*Task to carry out:* Using the listing below, give again exactly the lines from the line with "Where should I" to the line with "Open the Info Terbaru tab 700x1568 pixels.", inclusive, without the pictures.

*Provided records:*
· · · · ·

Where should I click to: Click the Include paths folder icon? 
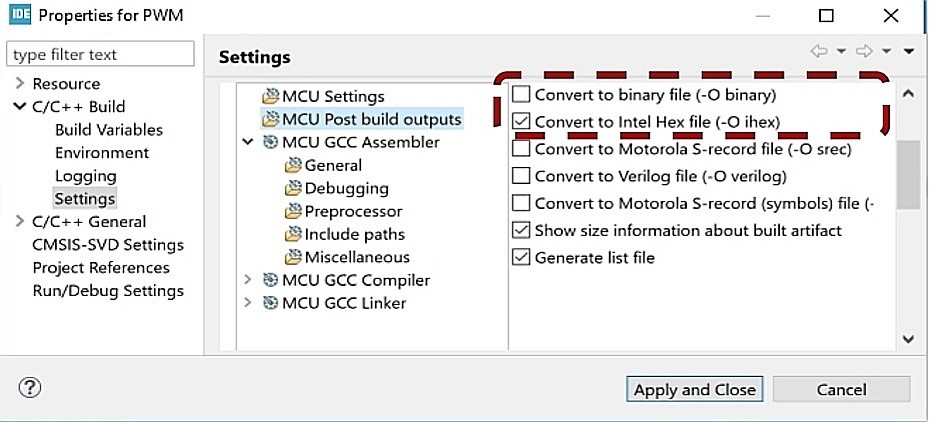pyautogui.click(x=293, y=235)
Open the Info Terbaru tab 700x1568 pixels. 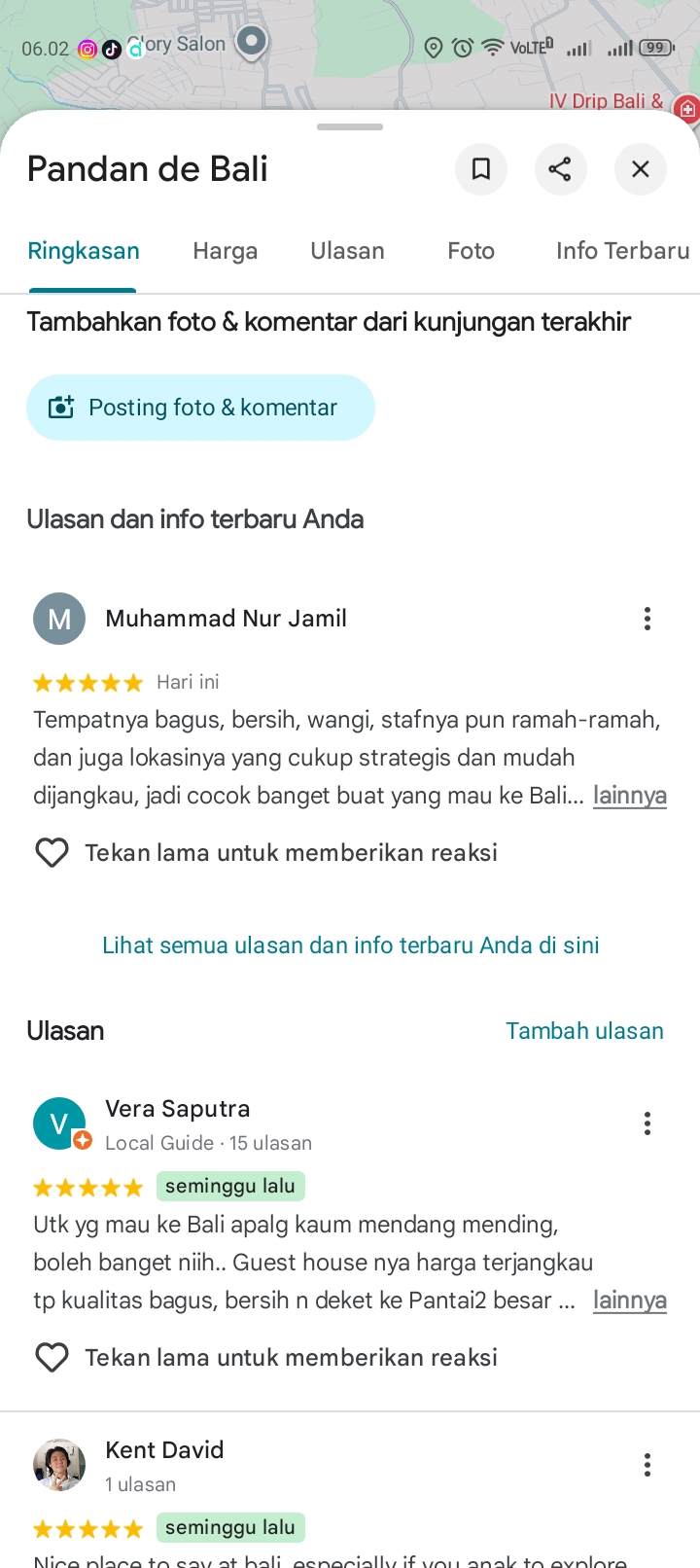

· · · · ·

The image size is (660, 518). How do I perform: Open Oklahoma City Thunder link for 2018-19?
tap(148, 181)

· · · · ·

*Output for this task:*
Where should I click to: Click the Include paths folder icon? 
pyautogui.click(x=293, y=235)
Open the Info Terbaru tab 700x1568 pixels. 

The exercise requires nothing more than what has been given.